Wolff guarantees several procedural rights related to the disciplinary hearing itself, but Wolff does not provide for any procedural rights on appeal, nor even for a right to appeal. The Supreme Court has warned the courts of appeals "not to add to the procedures required by Wolff, which . . . represents a balance of interests that should not be further adjusted in favor of prisoners." White v. Ind. Parole Bd., 266 F.3d 759, 768 (7th Cir. 2001) (citing Baxter v. Palmigiano, 425 U.S. 308 (1976)). Because there is no requirement that states afford inmates an administrative appeal in prison disciplinary proceedings, the fact that the Petitioner was not able to appeal does not present a basis for habeas relief.
In ground six, the Petitioner asserts that he "did not receive a hearing before an impartial fact-finder, for the reasons stated above." (Pet. 6, DE 1.) The Petitioner, however, does not state any specific reasons why he believes the DHB members were not impartial.

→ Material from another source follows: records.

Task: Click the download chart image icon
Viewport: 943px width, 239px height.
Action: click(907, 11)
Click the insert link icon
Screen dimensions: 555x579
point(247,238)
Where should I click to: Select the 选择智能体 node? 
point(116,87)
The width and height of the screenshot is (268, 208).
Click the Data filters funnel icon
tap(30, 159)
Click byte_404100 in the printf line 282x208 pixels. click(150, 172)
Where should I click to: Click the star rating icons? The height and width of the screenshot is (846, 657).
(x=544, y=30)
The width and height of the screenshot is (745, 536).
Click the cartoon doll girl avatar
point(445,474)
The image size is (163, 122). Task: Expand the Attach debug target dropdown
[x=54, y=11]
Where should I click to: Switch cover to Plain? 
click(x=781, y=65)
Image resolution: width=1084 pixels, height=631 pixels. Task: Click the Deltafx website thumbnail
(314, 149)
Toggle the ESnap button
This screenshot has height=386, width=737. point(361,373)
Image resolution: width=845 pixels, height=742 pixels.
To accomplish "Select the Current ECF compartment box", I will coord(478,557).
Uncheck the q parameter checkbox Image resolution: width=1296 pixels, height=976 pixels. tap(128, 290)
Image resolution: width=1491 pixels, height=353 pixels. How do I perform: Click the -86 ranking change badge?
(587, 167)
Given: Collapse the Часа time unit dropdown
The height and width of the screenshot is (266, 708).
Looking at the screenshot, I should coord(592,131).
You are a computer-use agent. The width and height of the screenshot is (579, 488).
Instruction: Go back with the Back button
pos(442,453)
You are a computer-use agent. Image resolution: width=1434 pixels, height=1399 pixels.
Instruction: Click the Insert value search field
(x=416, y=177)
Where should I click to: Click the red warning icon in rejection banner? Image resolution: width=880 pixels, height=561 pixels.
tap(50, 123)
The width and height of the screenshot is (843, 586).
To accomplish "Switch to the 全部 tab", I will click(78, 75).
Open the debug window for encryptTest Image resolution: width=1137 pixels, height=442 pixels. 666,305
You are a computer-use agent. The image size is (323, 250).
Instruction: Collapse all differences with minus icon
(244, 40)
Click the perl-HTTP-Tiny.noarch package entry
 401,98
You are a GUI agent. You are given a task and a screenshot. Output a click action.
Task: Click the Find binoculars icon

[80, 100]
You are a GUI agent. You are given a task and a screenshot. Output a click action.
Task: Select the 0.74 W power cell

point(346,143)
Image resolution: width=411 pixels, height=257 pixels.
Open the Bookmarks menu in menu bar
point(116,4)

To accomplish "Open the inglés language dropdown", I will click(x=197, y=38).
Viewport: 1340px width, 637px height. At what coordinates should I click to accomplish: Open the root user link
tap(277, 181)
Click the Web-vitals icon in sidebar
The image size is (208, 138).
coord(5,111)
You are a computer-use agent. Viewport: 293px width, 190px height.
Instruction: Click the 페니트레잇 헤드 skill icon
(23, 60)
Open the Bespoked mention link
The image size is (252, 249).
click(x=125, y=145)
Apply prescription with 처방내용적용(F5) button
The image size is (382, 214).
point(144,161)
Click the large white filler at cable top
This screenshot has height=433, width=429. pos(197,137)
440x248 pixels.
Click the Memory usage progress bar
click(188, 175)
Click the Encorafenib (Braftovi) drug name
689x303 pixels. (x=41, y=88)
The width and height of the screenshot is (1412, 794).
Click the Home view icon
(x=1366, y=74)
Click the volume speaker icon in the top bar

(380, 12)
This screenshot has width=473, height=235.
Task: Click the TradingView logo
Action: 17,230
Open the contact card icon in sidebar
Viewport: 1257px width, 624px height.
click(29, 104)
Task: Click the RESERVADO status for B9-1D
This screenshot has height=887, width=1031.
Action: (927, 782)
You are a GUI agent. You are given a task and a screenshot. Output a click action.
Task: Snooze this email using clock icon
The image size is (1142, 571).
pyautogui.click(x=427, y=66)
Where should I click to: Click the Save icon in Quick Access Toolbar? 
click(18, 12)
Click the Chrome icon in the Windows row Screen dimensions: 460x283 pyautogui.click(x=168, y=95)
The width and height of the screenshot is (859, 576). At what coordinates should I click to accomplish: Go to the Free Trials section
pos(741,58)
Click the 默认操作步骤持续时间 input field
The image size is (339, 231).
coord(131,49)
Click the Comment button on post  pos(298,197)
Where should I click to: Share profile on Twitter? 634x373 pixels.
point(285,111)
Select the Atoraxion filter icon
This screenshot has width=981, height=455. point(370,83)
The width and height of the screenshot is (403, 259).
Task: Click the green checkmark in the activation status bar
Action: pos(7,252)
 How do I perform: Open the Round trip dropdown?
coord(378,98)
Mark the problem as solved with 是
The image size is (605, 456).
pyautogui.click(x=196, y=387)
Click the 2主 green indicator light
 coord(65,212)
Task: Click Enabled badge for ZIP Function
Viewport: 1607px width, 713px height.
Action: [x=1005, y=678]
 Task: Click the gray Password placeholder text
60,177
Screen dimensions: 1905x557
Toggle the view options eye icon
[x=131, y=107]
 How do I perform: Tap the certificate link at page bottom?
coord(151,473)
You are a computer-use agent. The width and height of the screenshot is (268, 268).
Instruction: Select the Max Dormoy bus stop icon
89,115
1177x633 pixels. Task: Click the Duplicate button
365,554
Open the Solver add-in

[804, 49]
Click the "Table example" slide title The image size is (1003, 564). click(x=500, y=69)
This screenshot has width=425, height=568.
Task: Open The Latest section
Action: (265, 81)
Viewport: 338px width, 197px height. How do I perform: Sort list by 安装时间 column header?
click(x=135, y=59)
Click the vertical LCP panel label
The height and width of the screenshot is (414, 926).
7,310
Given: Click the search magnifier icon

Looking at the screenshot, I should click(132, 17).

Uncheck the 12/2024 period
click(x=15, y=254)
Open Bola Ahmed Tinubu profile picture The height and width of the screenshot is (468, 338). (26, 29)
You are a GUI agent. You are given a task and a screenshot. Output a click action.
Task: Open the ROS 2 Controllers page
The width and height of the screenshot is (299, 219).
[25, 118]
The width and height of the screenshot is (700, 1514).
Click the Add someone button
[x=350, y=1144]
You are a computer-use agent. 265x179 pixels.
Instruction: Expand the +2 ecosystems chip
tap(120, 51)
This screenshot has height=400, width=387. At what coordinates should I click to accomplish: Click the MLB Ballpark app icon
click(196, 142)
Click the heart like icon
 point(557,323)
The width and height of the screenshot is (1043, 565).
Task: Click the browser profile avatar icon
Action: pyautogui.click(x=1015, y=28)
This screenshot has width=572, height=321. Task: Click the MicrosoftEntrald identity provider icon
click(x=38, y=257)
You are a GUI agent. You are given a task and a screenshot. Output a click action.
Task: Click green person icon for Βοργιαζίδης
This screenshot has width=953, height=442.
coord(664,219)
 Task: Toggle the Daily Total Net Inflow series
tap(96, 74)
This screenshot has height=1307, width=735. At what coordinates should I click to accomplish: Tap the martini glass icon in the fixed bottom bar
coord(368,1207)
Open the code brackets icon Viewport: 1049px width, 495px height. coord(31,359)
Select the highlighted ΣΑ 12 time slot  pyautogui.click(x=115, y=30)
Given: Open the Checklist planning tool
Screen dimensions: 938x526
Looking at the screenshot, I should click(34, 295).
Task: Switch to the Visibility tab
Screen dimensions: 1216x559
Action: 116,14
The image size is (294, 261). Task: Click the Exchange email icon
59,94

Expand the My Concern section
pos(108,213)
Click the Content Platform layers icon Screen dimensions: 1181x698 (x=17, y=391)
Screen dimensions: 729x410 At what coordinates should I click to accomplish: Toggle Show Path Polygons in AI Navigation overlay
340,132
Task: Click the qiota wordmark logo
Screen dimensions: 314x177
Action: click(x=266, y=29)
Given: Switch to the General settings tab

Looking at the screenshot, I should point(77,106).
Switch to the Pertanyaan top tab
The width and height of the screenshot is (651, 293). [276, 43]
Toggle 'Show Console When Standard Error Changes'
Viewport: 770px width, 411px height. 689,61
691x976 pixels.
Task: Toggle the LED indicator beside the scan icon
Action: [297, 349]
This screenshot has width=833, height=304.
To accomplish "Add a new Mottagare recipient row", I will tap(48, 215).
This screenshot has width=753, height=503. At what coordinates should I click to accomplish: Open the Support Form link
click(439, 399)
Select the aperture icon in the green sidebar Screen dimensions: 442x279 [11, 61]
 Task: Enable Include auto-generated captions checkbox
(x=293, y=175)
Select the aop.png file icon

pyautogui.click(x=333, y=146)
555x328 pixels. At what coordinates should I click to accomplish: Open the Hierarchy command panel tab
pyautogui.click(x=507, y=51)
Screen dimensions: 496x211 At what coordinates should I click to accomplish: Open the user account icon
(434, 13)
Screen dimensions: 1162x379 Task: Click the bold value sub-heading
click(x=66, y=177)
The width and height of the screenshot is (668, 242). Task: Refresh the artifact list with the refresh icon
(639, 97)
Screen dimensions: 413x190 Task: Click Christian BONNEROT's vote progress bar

Due process requires that decision makers in prison disciplinary proceedings be impartial and have no direct personal involvement in the incident that forms the subject of the hearing. Wolff, 418 U.S. at 592; Redding v. Fairman, 717 F.2d 1105, 1113 (7th Cir. 1983). The Petitioner appears to believe that the DHB members did not treat him fairly, but that is not the test for partiality. What Wolff guarantees is that the author of the conduct report or someone involved in investigating the incident does not serve on the hearing board. Redding, 717 F.2d at 1113. Nothing the Petitioner has submitted supports an inference that the members of his DHB were not impartial within the meaning of Wolff.
For the foregoing reasons, the Court DENIES the Respondent's motion to dismiss (DE 8) and DISMISSES this petition pursuant to Rule 4 of the Rules Governing Section 2254 Cases and 28 U.S.C. § 2254(b)(1)(A). The Court DENIES AS MOOT the Petitioner's Motion for a Ruling (DE 14).
SO ORDERED.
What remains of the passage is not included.